How High-Bandwidth Memory Will Break Performance Bottlenecks

Rob Farber

3 years ago

Intel recently announced that High-Bandwidth Memory (HBM) will be available on select “Sapphire Rapids” Xeon SP processors and will provide the CPU backbone for the “Aurora” exascale supercomputer to be sited at Argonne National Laboratory.

Paired with Intel’s X^e HPC (codenamed “Ponte Vecchio”) compute GPUs running in a unified CPU/GPU memory environment, Aurora will deliver more than an exaflop/sec of double-precision performance. Realizing or exceeding an exaflop/sec performance metric using 64-bit data operands means programmers don’t have to take shortcuts or accept precision compromises by using reduced-precision arithmetic. It does mean that the memory system has to deliver data far more rapidly than previous generations of processors. Along with HBM for AI and data intensive applications, the Sapphire Rapids Xeon SPs also implement the Advanced Matrix Extensions (AMX), which leverages the 64-bit programming paradigm to speed tile operations and gives programmers the option of using matrix reduced-precision operations for convolutional neural networks and other applications.

Maintaining sufficient bandwidth to support 64-bit exascale supercomputing in an accelerated, unified memory computing environment is a significant achievement that is cause for serious excitement and raises expectations in both the enterprise and HPC communities. The unified memory environment means, as Argonne: “Programming techniques already in use on current systems will apply directly to Aurora.” By extension, institutional, enterprise and cloud datacenters will be able to design highly optimized systems using next generation Intel Xeon SPs for simulation, machine learning, and high performance data analytic workloads (or succinctly HPC-AI-HPDA) using applications written to run on existing systems.

Rick Stevens, associate laboratory director of computing for environment and life sciences at Argonne National Laboratory, codifies the significance of the achievement and need for HBM when he writes: “Achieving results at exascale requires the rapid access and processing of massive amounts of data. Integrating high-bandwidth memory into Intel Xeon Scalable processors will significantly boost Aurora’s memory bandwidth and enable us to leverage the power of artificial intelligence and data analytics to perform advanced simulations and 3D modeling.”

Why Is HBM Important

It has been known for a number of years that the ability of modern processors and GPUs to deliver flops has been rapidly outpacing the ability of memory systems to deliver bytes/sec. John McCalpin, the author of the well-known STREAM benchmark, noted in his SC16 invited talk Memory Bandwidth and System Balance in HPC Systems that peak flop/sec per socket was increasing by 50 percent to 60 percent per year while memory bandwidth has only been increasing by approximately 23 percent per year. He illustrated this trend with the following graph, where he charted the flops to memory bandwidth balance ratio of commercially successful systems with good memory performance relative to their competitors since 1990. Computer vendors are aware of the memory bandwidth problem and have been adding more memory channels and using faster memory DIMMs.

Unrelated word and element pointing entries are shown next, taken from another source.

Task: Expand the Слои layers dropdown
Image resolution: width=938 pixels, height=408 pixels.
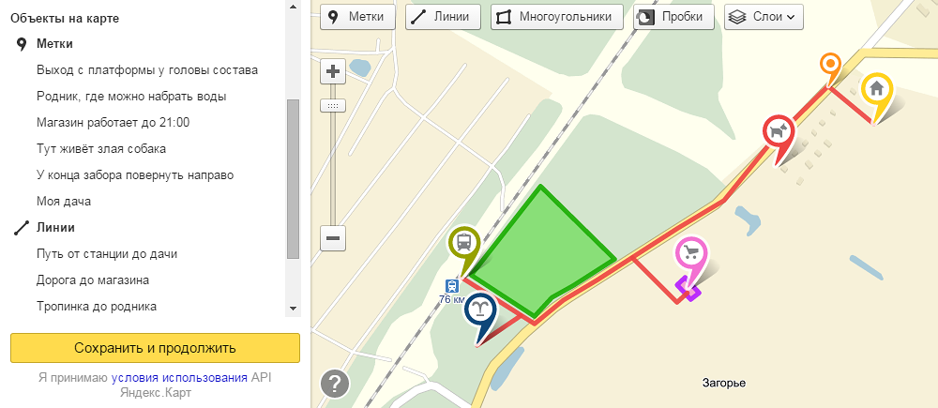Action: click(x=764, y=17)

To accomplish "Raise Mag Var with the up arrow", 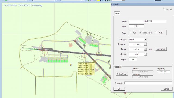I will [x=145, y=54].
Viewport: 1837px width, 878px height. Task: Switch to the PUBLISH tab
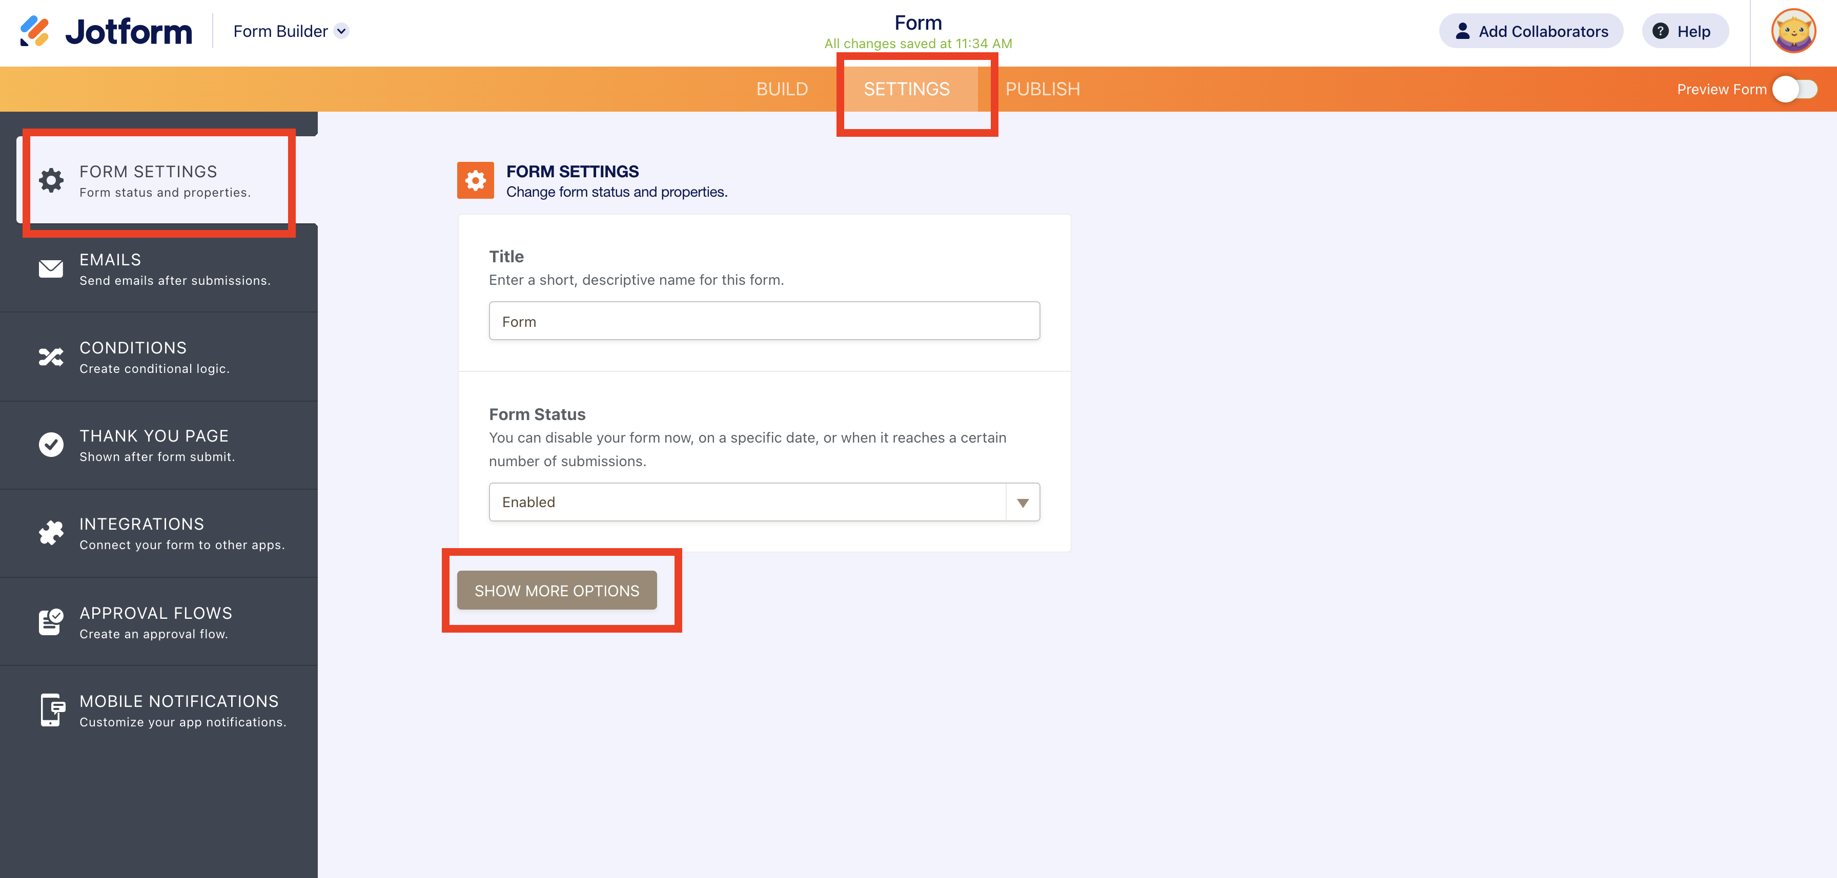(x=1043, y=89)
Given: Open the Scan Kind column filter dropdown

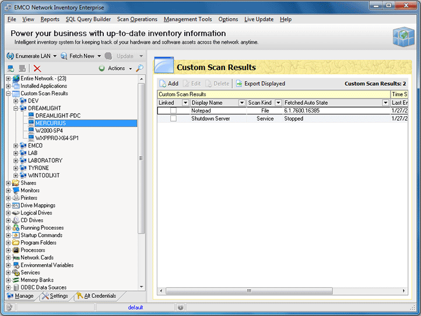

Comparison of memory bandwidth to floating-point capability for commercially successful platforms since 1990. (Source: John McCalpin https://sites.utexas.edu/jdm4372/2016/11/22/sc16-invited-talk-memory-bandwidth-and-system-balance-in-hpc-systems/)

HBM devices reflect an alternative approach that utilizes 3D manufacturing technology to create stacks of DRAM chips built on top of a wide bus interface. An HBM2e device, for example, connects the DRAM stack to the processor through a bus interface of 1,024 bits. This wide data interface and associated command and address requires that the DRAM be built on top of a silicon interposer that essentially “wires” up the approximately 1,700 lines required for the HBM read/write transactions. The silicon approach is necessary as it is impractical to create such a large number of lines using printed circuit board (PCB) technology.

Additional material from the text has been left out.